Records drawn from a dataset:
*** Begin section ***

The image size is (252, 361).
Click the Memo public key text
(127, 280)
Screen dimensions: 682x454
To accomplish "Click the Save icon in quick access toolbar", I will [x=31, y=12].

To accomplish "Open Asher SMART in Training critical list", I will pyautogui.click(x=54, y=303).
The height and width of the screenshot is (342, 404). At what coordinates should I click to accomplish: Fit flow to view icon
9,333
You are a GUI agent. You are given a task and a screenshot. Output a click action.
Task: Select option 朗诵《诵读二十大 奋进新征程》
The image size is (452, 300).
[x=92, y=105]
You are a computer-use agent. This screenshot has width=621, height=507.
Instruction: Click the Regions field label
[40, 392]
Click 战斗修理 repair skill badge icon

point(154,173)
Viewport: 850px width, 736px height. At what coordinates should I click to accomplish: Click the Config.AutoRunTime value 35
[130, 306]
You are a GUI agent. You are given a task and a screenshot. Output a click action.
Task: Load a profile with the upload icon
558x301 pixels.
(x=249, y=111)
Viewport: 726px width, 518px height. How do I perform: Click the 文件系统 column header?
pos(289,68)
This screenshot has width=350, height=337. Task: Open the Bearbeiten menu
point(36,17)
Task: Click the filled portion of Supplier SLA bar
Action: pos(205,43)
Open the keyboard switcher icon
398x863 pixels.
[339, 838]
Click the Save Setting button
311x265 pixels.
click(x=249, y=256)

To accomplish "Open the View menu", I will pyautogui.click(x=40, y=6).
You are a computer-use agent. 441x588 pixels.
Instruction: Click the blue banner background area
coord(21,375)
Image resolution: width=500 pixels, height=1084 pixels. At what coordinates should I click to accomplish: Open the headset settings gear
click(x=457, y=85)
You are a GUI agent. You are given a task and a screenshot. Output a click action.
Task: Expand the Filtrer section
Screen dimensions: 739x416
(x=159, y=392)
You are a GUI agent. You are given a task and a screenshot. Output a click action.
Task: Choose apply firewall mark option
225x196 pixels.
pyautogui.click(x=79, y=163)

*** End section ***

Return exactly the lines above from the line that has "Task: Select option 朗诵《诵读二十大 奋进新征程》" through the line that has "You are a computer-use agent. 441x588 pixels.", inclusive, and nothing else.

Task: Select option 朗诵《诵读二十大 奋进新征程》
The image size is (452, 300).
[x=92, y=105]
You are a computer-use agent. This screenshot has width=621, height=507.
Instruction: Click the Regions field label
[40, 392]
Click 战斗修理 repair skill badge icon

point(154,173)
Viewport: 850px width, 736px height. At what coordinates should I click to accomplish: Click the Config.AutoRunTime value 35
[130, 306]
You are a GUI agent. You are given a task and a screenshot. Output a click action.
Task: Load a profile with the upload icon
558x301 pixels.
(x=249, y=111)
Viewport: 726px width, 518px height. How do I perform: Click the 文件系统 column header?
pos(289,68)
This screenshot has width=350, height=337. Task: Open the Bearbeiten menu
point(36,17)
Task: Click the filled portion of Supplier SLA bar
Action: pos(205,43)
Open the keyboard switcher icon
398x863 pixels.
[339, 838]
Click the Save Setting button
311x265 pixels.
click(x=249, y=256)

To accomplish "Open the View menu", I will pyautogui.click(x=40, y=6).
You are a computer-use agent. 441x588 pixels.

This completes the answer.